Christopher wrote:

> The \\( \mathbf{Bool} \times \mathbf{Bool} \\) interpretation seems to extend nicely to let one talk about \\(S\\) indexed preorders as categories enriched in the space of (monotonic?) functions from \\(S\\) to \\(\mathbf{Bool}\\).

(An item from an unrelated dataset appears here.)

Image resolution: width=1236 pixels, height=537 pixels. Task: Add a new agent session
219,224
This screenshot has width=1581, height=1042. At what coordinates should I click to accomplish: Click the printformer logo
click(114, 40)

Yes! You didn't say what \\(S\\) is, but if it's just a set we don't need "monotonic" functions from \\(S\\) to \\(\mathbf{Bool}\\); we can just look at _all_ functions from \\(S\\) to \\(\mathbf{Bool}\\). This is called \\(\mathbf{Bool}^S\\), because you can also think of it as a product of copies of \\(\mathbf{Bool}\\), one for each element of \\(S\\):

\[ \prod_{s \in S} \mathbf{Bool} . \]

\\(\mathbf{Bool}^S\\) becomes a symmetric monoidal poset in an obvious way, and an \\(\mathbf{Bool}^S\\)-category is the same as a set \\(X\\) with a bunch of different preorders, one for each element of \\(S\\).

The "obvious way": given \\(f, g : S \to \mathbf{Bool}\\), we say \\(f \le g\\) iff

\[ f(s) \le g(s) \textrm{ for all } s \in S .\]

This makes \\(\mathbf{Bool}^S\\) into a poset, and then we make it into a symmetric monoidal poset using \\( \wedge \\).

But in fact, the poset \\(\mathbf{Bool}^S\\) is isomorphic to \\(P(S)\\), the power set of \\(S\\), made into a poset using \\(\subseteq\\). It's easiest to understand this by looking at the case where \\(S\\) has 3 elements. Then \\(P(S)\\) is a cube:



and you can see it's isomorphic to \\(\mathbf{Bool}^S \cong \mathbf{Bool} \times \mathbf{Bool} \times \mathbf{Bool} \\). (Sorry, this picture calls \\(S\\) "\\(X\\)".)

It's also interesting to think about what happens when \\(S\\) is a _preorder_, and we look at _monotone_ maps \\(f : S \to \mathbf{Bool}\\).